_Supplied records_

+-------+

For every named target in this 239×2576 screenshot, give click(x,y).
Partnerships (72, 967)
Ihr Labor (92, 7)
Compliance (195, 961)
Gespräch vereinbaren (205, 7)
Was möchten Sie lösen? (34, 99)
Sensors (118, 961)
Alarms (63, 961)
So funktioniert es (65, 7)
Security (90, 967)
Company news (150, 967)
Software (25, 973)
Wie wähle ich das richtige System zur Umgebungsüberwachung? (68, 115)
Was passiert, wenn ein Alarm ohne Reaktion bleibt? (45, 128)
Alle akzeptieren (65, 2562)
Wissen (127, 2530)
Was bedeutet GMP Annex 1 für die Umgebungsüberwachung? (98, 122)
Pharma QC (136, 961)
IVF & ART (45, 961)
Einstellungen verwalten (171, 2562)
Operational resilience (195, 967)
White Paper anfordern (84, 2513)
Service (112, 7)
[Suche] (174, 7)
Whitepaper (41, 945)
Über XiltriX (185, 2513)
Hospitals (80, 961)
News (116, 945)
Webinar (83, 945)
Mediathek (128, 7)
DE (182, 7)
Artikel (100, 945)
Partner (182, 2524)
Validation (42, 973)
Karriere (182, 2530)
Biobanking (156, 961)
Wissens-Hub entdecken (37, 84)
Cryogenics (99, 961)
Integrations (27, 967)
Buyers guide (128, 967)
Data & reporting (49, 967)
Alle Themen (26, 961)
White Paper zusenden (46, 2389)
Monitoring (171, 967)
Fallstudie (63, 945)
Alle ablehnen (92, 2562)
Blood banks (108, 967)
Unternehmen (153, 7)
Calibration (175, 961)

+-------+

_Task to complete_
If a line comes after the one with "Cryogenics (99, 961)", leave it out; reproduce exactly every line of the material from the first up to and including that one.

_Written solution_
For every named target in this 239×2576 screenshot, give click(x,y).
Partnerships (72, 967)
Ihr Labor (92, 7)
Compliance (195, 961)
Gespräch vereinbaren (205, 7)
Was möchten Sie lösen? (34, 99)
Sensors (118, 961)
Alarms (63, 961)
So funktioniert es (65, 7)
Security (90, 967)
Company news (150, 967)
Software (25, 973)
Wie wähle ich das richtige System zur Umgebungsüberwachung? (68, 115)
Was passiert, wenn ein Alarm ohne Reaktion bleibt? (45, 128)
Alle akzeptieren (65, 2562)
Wissen (127, 2530)
Was bedeutet GMP Annex 1 für die Umgebungsüberwachung? (98, 122)
Pharma QC (136, 961)
IVF & ART (45, 961)
Einstellungen verwalten (171, 2562)
Operational resilience (195, 967)
White Paper anfordern (84, 2513)
Service (112, 7)
[Suche] (174, 7)
Whitepaper (41, 945)
Über XiltriX (185, 2513)
Hospitals (80, 961)
News (116, 945)
Webinar (83, 945)
Mediathek (128, 7)
DE (182, 7)
Artikel (100, 945)
Partner (182, 2524)
Validation (42, 973)
Karriere (182, 2530)
Biobanking (156, 961)
Wissens-Hub entdecken (37, 84)
Cryogenics (99, 961)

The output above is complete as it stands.